Stephanie Tanner is Getting Divorced (Again)
Tags: divorce, Jodie Sweetin, split

Hola, bitches. It’s Sarah today; Abby’s a little tied up at the moment. No, really, she’s bound and gagged and can’t type at all right now, but don’t you worry your pretty little heads. She’ll be back tomorrow (probably walking a little bowlegged, but all smiles, I’m sure).
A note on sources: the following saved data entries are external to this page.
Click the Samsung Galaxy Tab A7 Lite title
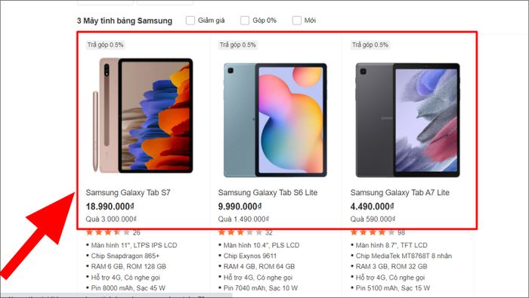 point(400,193)
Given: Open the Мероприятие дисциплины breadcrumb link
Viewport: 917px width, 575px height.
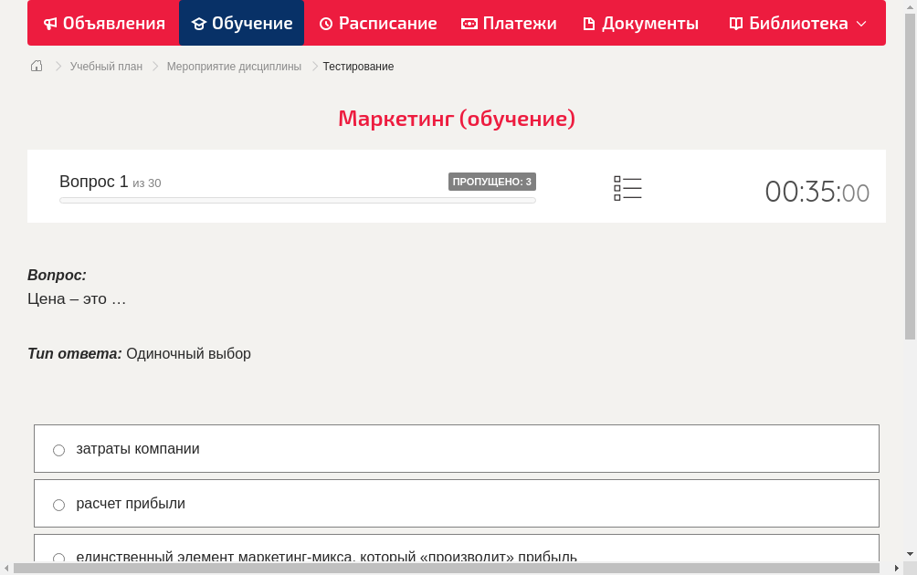Looking at the screenshot, I should point(235,66).
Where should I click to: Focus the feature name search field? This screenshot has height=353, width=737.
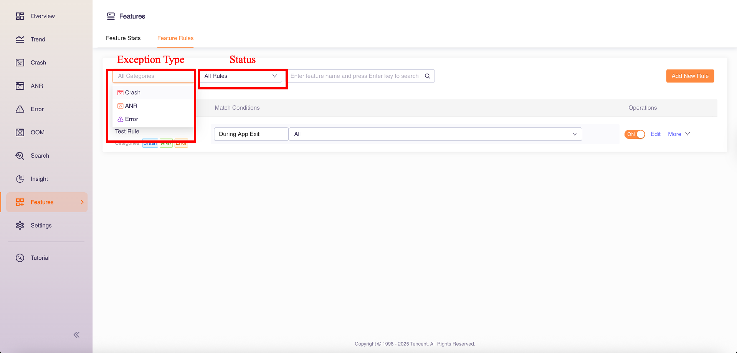[355, 76]
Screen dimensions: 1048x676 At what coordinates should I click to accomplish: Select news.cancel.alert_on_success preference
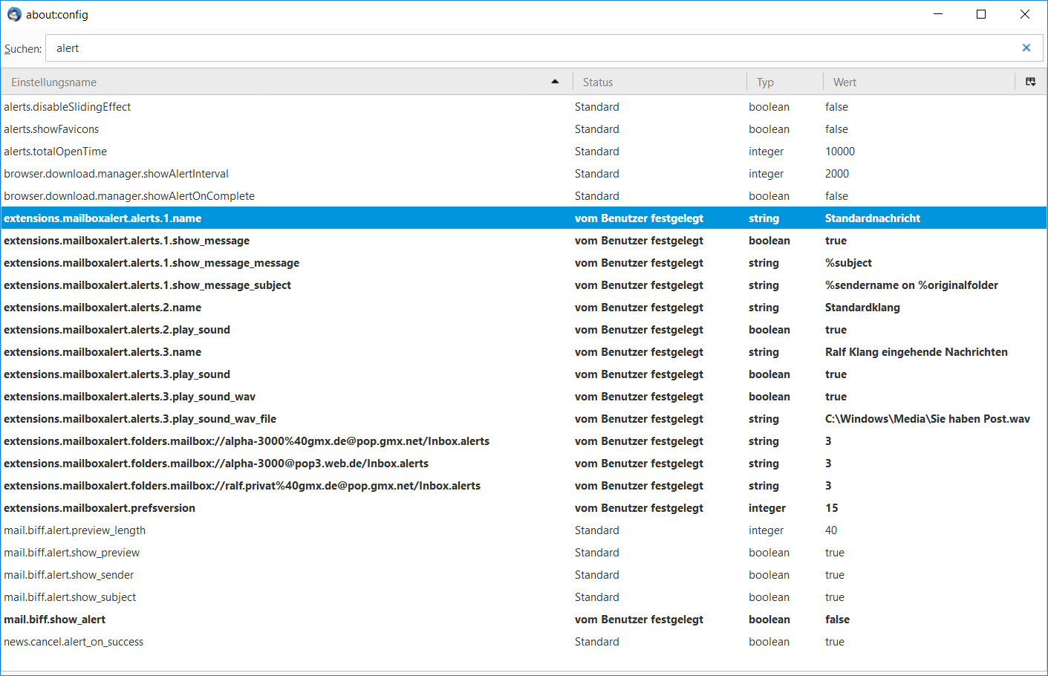click(x=524, y=642)
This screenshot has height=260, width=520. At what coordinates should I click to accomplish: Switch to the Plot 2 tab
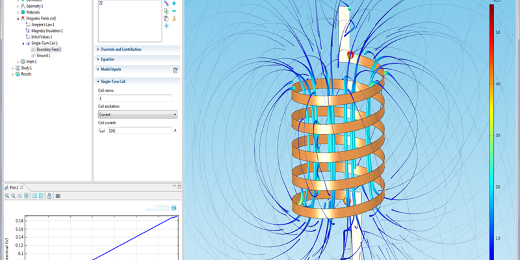click(14, 187)

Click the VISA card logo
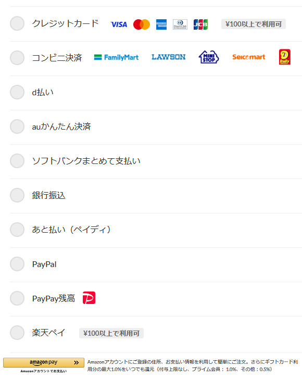click(x=119, y=24)
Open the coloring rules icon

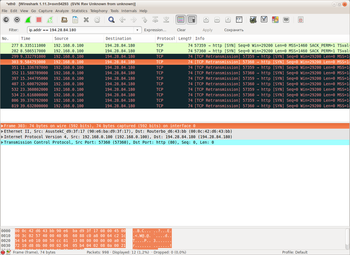pos(275,20)
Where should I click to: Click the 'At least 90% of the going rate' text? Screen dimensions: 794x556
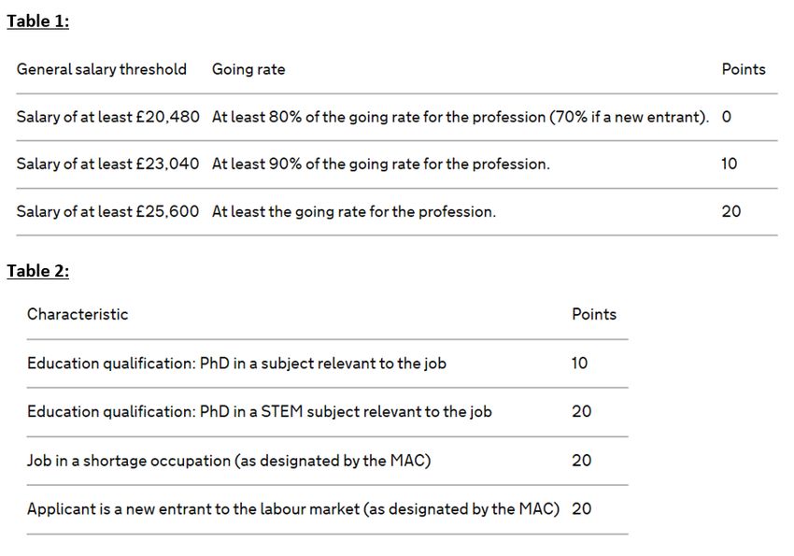380,164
Moving on… remember Jodie Sweetin? No, of course you don’t. She was Stephanie Tanner, the sister no one cared about on “Full House.” You know, the gangly one with the giant teeth who stomped around like a clodhopper and was never, ever funny? Not that “Full House” was ever funny anyway, but Stephanie was, like, extra lame. And then that show ended and she went away and I guess some stuff happened (she married a cop and did a bunch of meth and went to rehab and got divorced and met some dude and married him two months later and had a baby eight months after that) and then — oh hey, guess what? Last Wednesday, she filed for legal separation. Apparently, her husband had no effing idea. In the court papers she listed the separation date as Tuesday, so I guess she just woke up that morning and was all, “Huh. Don’t think I wanna be married anymore,” and then didn’t tell her husband and spent the day on the phone with a lawyer, and I’m assuming at one point she must have said something along the lines of “I am in the world’s biggest goddamn hurry to get unmarried. Make it happen tomorrow.”
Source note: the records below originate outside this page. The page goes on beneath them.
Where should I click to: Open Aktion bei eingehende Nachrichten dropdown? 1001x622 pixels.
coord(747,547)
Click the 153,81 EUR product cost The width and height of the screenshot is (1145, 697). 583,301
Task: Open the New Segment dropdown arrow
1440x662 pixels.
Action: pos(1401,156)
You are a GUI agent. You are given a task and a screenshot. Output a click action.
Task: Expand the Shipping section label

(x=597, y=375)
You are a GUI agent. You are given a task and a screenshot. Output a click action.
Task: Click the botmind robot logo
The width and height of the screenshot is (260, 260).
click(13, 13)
Anyway, her agent (Why does she have an agent? Has she done anything since “Full House”? Sounds like she needs a new agent) issued a statement over the weekend about how she’s “trying to stay positive for Zoie,” her seven-month-old daughter. Now, I’m not saying Jodie Sweetin has an attention span problem or issues with impulsiveness or anything, but… dayum. Girl is only 26, and she’s getting divorced for the second time. It’s like she’s getting life coaching from Britney Spears. Also, she named her daughter Zoie, which is a stupid name spelled all funny, so she gets no pity from me.